## SHORT PROBLEM
Set down each of the following lines word for word, without changing any of them.

## ENTRIES PROVIDED

= = = =

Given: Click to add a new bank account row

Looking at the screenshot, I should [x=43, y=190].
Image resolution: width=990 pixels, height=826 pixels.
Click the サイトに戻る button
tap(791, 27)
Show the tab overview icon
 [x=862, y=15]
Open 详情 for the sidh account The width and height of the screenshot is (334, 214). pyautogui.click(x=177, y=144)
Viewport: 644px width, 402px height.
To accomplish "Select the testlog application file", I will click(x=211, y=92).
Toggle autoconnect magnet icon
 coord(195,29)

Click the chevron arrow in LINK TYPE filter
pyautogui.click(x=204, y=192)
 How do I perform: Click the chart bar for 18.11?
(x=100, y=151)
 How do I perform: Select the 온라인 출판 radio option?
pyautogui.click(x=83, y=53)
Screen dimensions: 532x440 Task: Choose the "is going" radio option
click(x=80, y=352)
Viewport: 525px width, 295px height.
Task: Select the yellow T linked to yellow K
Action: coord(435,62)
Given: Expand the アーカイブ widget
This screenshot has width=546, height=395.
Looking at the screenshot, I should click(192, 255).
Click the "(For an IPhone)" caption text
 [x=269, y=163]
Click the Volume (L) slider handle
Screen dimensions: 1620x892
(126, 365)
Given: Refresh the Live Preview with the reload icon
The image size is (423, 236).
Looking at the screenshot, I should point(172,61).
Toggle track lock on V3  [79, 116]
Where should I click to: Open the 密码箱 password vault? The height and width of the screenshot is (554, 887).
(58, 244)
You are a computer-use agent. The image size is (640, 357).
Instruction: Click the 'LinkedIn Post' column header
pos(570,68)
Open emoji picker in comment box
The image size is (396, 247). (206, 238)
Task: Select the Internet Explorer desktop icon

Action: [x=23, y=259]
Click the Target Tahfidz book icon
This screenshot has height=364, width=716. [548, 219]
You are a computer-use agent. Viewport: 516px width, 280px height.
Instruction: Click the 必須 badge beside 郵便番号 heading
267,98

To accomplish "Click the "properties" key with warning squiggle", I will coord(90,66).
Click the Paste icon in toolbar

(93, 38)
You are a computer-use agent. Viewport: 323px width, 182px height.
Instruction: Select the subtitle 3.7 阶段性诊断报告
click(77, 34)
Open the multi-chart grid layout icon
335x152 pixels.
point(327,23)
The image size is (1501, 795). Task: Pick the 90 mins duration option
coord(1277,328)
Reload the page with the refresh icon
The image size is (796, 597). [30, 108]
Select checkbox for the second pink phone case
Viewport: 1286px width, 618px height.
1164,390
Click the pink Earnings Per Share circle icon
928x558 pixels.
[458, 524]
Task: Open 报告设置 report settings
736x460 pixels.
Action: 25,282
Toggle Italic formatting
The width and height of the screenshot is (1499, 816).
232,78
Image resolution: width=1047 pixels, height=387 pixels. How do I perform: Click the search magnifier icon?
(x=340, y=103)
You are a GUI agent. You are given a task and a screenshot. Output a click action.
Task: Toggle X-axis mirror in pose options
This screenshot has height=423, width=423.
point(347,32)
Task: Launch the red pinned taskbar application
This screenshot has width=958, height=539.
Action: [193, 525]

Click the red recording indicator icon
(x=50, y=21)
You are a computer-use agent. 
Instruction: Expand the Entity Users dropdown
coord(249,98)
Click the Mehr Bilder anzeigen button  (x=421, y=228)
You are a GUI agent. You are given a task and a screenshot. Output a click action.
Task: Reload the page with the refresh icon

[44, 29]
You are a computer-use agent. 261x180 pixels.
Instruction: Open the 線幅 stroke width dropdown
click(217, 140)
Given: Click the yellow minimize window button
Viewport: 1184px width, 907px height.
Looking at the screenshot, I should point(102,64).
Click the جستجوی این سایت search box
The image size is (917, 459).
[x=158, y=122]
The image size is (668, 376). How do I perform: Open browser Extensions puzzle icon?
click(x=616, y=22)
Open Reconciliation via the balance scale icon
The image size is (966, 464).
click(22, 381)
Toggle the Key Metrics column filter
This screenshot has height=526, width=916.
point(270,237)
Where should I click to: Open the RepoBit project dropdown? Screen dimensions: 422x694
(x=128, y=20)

= = = =

## RESPONSE TO THE TASK
Given: Click to add a new bank account row

Looking at the screenshot, I should [x=43, y=190].
Image resolution: width=990 pixels, height=826 pixels.
Click the サイトに戻る button
tap(791, 27)
Show the tab overview icon
 [x=862, y=15]
Open 详情 for the sidh account The width and height of the screenshot is (334, 214). pyautogui.click(x=177, y=144)
Viewport: 644px width, 402px height.
To accomplish "Select the testlog application file", I will click(x=211, y=92).
Toggle autoconnect magnet icon
 coord(195,29)

Click the chevron arrow in LINK TYPE filter
pyautogui.click(x=204, y=192)
 How do I perform: Click the chart bar for 18.11?
(x=100, y=151)
 How do I perform: Select the 온라인 출판 radio option?
pyautogui.click(x=83, y=53)
Screen dimensions: 532x440 Task: Choose the "is going" radio option
click(x=80, y=352)
Viewport: 525px width, 295px height.
Task: Select the yellow T linked to yellow K
Action: coord(435,62)
Given: Expand the アーカイブ widget
This screenshot has width=546, height=395.
Looking at the screenshot, I should click(192, 255).
Click the "(For an IPhone)" caption text
 [x=269, y=163]
Click the Volume (L) slider handle
Screen dimensions: 1620x892
(126, 365)
Given: Refresh the Live Preview with the reload icon
The image size is (423, 236).
Looking at the screenshot, I should point(172,61).
Toggle track lock on V3  [79, 116]
Where should I click to: Open the 密码箱 password vault? The height and width of the screenshot is (554, 887).
(58, 244)
You are a computer-use agent. The image size is (640, 357).
Instruction: Click the 'LinkedIn Post' column header
pos(570,68)
Open emoji picker in comment box
The image size is (396, 247). (206, 238)
Task: Select the Internet Explorer desktop icon

Action: [x=23, y=259]
Click the Target Tahfidz book icon
This screenshot has height=364, width=716. [548, 219]
You are a computer-use agent. Viewport: 516px width, 280px height.
Instruction: Click the 必須 badge beside 郵便番号 heading
267,98

To accomplish "Click the "properties" key with warning squiggle", I will coord(90,66).
Click the Paste icon in toolbar

(93, 38)
You are a computer-use agent. Viewport: 323px width, 182px height.
Instruction: Select the subtitle 3.7 阶段性诊断报告
click(77, 34)
Open the multi-chart grid layout icon
335x152 pixels.
point(327,23)
The image size is (1501, 795). Task: Pick the 90 mins duration option
coord(1277,328)
Reload the page with the refresh icon
The image size is (796, 597). [30, 108]
Select checkbox for the second pink phone case
Viewport: 1286px width, 618px height.
1164,390
Click the pink Earnings Per Share circle icon
928x558 pixels.
[458, 524]
Task: Open 报告设置 report settings
736x460 pixels.
Action: 25,282
Toggle Italic formatting
The width and height of the screenshot is (1499, 816).
232,78
Image resolution: width=1047 pixels, height=387 pixels. How do I perform: Click the search magnifier icon?
(x=340, y=103)
You are a GUI agent. You are given a task and a screenshot. Output a click action.
Task: Toggle X-axis mirror in pose options
This screenshot has height=423, width=423.
point(347,32)
Task: Launch the red pinned taskbar application
This screenshot has width=958, height=539.
Action: [193, 525]

Click the red recording indicator icon
(x=50, y=21)
You are a computer-use agent. 
Instruction: Expand the Entity Users dropdown
coord(249,98)
Click the Mehr Bilder anzeigen button  (x=421, y=228)
You are a GUI agent. You are given a task and a screenshot. Output a click action.
Task: Reload the page with the refresh icon

[44, 29]
You are a computer-use agent. 261x180 pixels.
Instruction: Open the 線幅 stroke width dropdown
click(217, 140)
Given: Click the yellow minimize window button
Viewport: 1184px width, 907px height.
Looking at the screenshot, I should point(102,64).
Click the جستجوی این سایت search box
The image size is (917, 459).
[x=158, y=122]
The image size is (668, 376). How do I perform: Open browser Extensions puzzle icon?
click(x=616, y=22)
Open Reconciliation via the balance scale icon
The image size is (966, 464).
click(22, 381)
Toggle the Key Metrics column filter
This screenshot has height=526, width=916.
point(270,237)
Where should I click to: Open the RepoBit project dropdown? Screen dimensions: 422x694
(x=128, y=20)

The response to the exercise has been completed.